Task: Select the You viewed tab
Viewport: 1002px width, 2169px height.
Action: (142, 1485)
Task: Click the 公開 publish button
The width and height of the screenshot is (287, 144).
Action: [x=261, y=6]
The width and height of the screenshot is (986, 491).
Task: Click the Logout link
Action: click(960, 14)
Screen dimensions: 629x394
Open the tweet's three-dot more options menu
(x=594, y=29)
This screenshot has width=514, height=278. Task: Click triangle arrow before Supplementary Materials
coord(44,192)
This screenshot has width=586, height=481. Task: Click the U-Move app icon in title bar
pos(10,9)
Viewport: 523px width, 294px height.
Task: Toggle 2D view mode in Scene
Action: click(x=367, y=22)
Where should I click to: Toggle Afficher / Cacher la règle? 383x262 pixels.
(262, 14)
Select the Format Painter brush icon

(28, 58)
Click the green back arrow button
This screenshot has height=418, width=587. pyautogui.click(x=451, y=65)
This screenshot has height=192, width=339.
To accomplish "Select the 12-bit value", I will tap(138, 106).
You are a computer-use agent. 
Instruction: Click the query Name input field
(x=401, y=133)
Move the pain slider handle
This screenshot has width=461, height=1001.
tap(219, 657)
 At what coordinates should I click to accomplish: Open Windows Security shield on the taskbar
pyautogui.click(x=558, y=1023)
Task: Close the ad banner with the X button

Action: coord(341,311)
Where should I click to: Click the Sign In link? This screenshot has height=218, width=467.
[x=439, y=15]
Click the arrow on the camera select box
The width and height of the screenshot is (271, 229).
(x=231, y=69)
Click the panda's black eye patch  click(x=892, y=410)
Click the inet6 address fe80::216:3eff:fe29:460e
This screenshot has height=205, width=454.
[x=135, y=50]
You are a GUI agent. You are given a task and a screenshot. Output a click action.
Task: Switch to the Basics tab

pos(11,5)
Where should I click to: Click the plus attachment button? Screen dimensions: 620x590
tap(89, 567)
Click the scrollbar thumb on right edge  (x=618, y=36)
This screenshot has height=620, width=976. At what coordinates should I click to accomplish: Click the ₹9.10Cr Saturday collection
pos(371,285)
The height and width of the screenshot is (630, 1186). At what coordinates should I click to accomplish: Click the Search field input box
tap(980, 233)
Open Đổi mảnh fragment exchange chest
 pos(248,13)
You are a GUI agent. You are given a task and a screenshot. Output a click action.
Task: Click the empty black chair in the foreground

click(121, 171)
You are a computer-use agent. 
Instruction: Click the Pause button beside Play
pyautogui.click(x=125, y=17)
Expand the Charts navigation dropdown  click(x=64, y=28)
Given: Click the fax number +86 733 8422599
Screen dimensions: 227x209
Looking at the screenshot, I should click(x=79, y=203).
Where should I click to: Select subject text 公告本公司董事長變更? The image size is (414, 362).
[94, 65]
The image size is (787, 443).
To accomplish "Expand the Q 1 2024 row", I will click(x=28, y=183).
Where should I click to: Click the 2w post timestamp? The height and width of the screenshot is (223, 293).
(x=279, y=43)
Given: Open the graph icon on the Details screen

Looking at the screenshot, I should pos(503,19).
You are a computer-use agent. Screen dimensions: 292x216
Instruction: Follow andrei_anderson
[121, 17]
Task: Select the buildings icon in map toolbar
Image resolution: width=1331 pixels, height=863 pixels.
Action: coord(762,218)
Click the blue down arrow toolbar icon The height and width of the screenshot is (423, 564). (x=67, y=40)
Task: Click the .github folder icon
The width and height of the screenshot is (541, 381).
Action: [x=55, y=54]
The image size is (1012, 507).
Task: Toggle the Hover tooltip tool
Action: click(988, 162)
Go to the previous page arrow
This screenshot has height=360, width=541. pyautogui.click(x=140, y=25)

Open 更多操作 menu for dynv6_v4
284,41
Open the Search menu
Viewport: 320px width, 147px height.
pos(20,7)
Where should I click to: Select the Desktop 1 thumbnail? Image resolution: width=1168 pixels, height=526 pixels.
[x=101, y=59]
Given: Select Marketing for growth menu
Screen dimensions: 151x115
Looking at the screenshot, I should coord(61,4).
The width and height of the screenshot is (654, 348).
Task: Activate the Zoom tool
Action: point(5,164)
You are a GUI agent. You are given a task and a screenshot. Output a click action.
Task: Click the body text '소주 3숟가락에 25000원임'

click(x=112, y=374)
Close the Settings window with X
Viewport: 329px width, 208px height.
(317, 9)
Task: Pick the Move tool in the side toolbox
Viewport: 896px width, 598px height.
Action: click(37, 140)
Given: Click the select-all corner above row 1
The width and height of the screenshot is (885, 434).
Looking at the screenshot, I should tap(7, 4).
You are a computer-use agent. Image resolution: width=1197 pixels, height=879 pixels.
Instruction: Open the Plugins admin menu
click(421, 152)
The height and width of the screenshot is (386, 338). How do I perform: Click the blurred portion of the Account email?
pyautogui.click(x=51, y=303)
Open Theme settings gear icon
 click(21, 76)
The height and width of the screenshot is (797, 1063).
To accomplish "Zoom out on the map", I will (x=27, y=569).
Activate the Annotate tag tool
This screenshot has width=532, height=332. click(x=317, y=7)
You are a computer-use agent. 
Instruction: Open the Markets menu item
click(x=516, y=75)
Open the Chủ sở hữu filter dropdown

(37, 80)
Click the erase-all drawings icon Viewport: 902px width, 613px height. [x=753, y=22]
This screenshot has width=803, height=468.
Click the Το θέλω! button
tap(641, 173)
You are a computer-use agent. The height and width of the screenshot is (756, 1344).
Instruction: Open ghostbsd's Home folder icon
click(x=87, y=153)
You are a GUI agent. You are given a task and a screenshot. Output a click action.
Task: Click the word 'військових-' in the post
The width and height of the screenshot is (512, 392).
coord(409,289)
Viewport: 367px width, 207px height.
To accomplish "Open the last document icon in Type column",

◆ **WORK ORDER**:
Return each line above precisely as written.

◆ **EXERCISE ANSWER**:
Task: Select the You viewed tab
Viewport: 1002px width, 2169px height.
Action: (142, 1485)
Task: Click the 公開 publish button
The width and height of the screenshot is (287, 144).
Action: [x=261, y=6]
The width and height of the screenshot is (986, 491).
Task: Click the Logout link
Action: click(960, 14)
Screen dimensions: 629x394
Open the tweet's three-dot more options menu
(x=594, y=29)
This screenshot has width=514, height=278. Task: Click triangle arrow before Supplementary Materials
coord(44,192)
This screenshot has width=586, height=481. Task: Click the U-Move app icon in title bar
pos(10,9)
Viewport: 523px width, 294px height.
Task: Toggle 2D view mode in Scene
Action: click(x=367, y=22)
Where should I click to: Toggle Afficher / Cacher la règle? 383x262 pixels.
(262, 14)
Select the Format Painter brush icon

(28, 58)
Click the green back arrow button
This screenshot has height=418, width=587. pyautogui.click(x=451, y=65)
This screenshot has height=192, width=339.
To accomplish "Select the 12-bit value", I will tap(138, 106).
You are a computer-use agent. 
Instruction: Click the query Name input field
(x=401, y=133)
Move the pain slider handle
This screenshot has width=461, height=1001.
tap(219, 657)
 At what coordinates should I click to accomplish: Open Windows Security shield on the taskbar
pyautogui.click(x=558, y=1023)
Task: Close the ad banner with the X button

Action: coord(341,311)
Where should I click to: Click the Sign In link? This screenshot has height=218, width=467.
[x=439, y=15]
Click the arrow on the camera select box
The width and height of the screenshot is (271, 229).
(x=231, y=69)
Click the panda's black eye patch  click(x=892, y=410)
Click the inet6 address fe80::216:3eff:fe29:460e
This screenshot has height=205, width=454.
[x=135, y=50]
You are a GUI agent. You are given a task and a screenshot. Output a click action.
Task: Switch to the Basics tab

pos(11,5)
Where should I click to: Click the plus attachment button? Screen dimensions: 620x590
tap(89, 567)
Click the scrollbar thumb on right edge  (x=618, y=36)
This screenshot has height=620, width=976. At what coordinates should I click to accomplish: Click the ₹9.10Cr Saturday collection
pos(371,285)
The height and width of the screenshot is (630, 1186). At what coordinates should I click to accomplish: Click the Search field input box
tap(980, 233)
Open Đổi mảnh fragment exchange chest
 pos(248,13)
You are a GUI agent. You are given a task and a screenshot. Output a click action.
Task: Click the empty black chair in the foreground

click(121, 171)
You are a computer-use agent. 
Instruction: Click the Pause button beside Play
pyautogui.click(x=125, y=17)
Expand the Charts navigation dropdown  click(x=64, y=28)
Given: Click the fax number +86 733 8422599
Screen dimensions: 227x209
Looking at the screenshot, I should click(x=79, y=203).
Where should I click to: Select subject text 公告本公司董事長變更? The image size is (414, 362).
[94, 65]
The image size is (787, 443).
To accomplish "Expand the Q 1 2024 row", I will click(x=28, y=183).
Where should I click to: Click the 2w post timestamp? The height and width of the screenshot is (223, 293).
(x=279, y=43)
Given: Open the graph icon on the Details screen

Looking at the screenshot, I should pos(503,19).
You are a computer-use agent. Screen dimensions: 292x216
Instruction: Follow andrei_anderson
[121, 17]
Task: Select the buildings icon in map toolbar
Image resolution: width=1331 pixels, height=863 pixels.
Action: coord(762,218)
Click the blue down arrow toolbar icon The height and width of the screenshot is (423, 564). (x=67, y=40)
Task: Click the .github folder icon
The width and height of the screenshot is (541, 381).
Action: [x=55, y=54]
The image size is (1012, 507).
Task: Toggle the Hover tooltip tool
Action: click(988, 162)
Go to the previous page arrow
This screenshot has height=360, width=541. pyautogui.click(x=140, y=25)

Open 更多操作 menu for dynv6_v4
284,41
Open the Search menu
Viewport: 320px width, 147px height.
pos(20,7)
Where should I click to: Select the Desktop 1 thumbnail? Image resolution: width=1168 pixels, height=526 pixels.
[x=101, y=59]
Given: Select Marketing for growth menu
Screen dimensions: 151x115
Looking at the screenshot, I should coord(61,4).
The width and height of the screenshot is (654, 348).
Task: Activate the Zoom tool
Action: point(5,164)
You are a GUI agent. You are given a task and a screenshot. Output a click action.
Task: Click the body text '소주 3숟가락에 25000원임'

click(x=112, y=374)
Close the Settings window with X
Viewport: 329px width, 208px height.
(317, 9)
Task: Pick the Move tool in the side toolbox
Viewport: 896px width, 598px height.
Action: click(37, 140)
Given: Click the select-all corner above row 1
The width and height of the screenshot is (885, 434).
Looking at the screenshot, I should tap(7, 4).
You are a computer-use agent. Image resolution: width=1197 pixels, height=879 pixels.
Instruction: Open the Plugins admin menu
click(421, 152)
The height and width of the screenshot is (386, 338). How do I perform: Click the blurred portion of the Account email?
pyautogui.click(x=51, y=303)
Open Theme settings gear icon
 click(21, 76)
The height and width of the screenshot is (797, 1063).
To accomplish "Zoom out on the map", I will (x=27, y=569).
Activate the Annotate tag tool
This screenshot has width=532, height=332. click(x=317, y=7)
You are a computer-use agent. 
Instruction: Open the Markets menu item
click(x=516, y=75)
Open the Chủ sở hữu filter dropdown

(37, 80)
Click the erase-all drawings icon Viewport: 902px width, 613px height. [x=753, y=22]
This screenshot has width=803, height=468.
Click the Το θέλω! button
tap(641, 173)
You are a computer-use agent. The height and width of the screenshot is (756, 1344).
Instruction: Open ghostbsd's Home folder icon
click(x=87, y=153)
You are a GUI agent. You are given a task and a screenshot. Output a click action.
Task: Click the word 'військових-' in the post
The width and height of the screenshot is (512, 392).
coord(409,289)
Viewport: 367px width, 207px height.
To accomplish "Open the last document icon in Type column",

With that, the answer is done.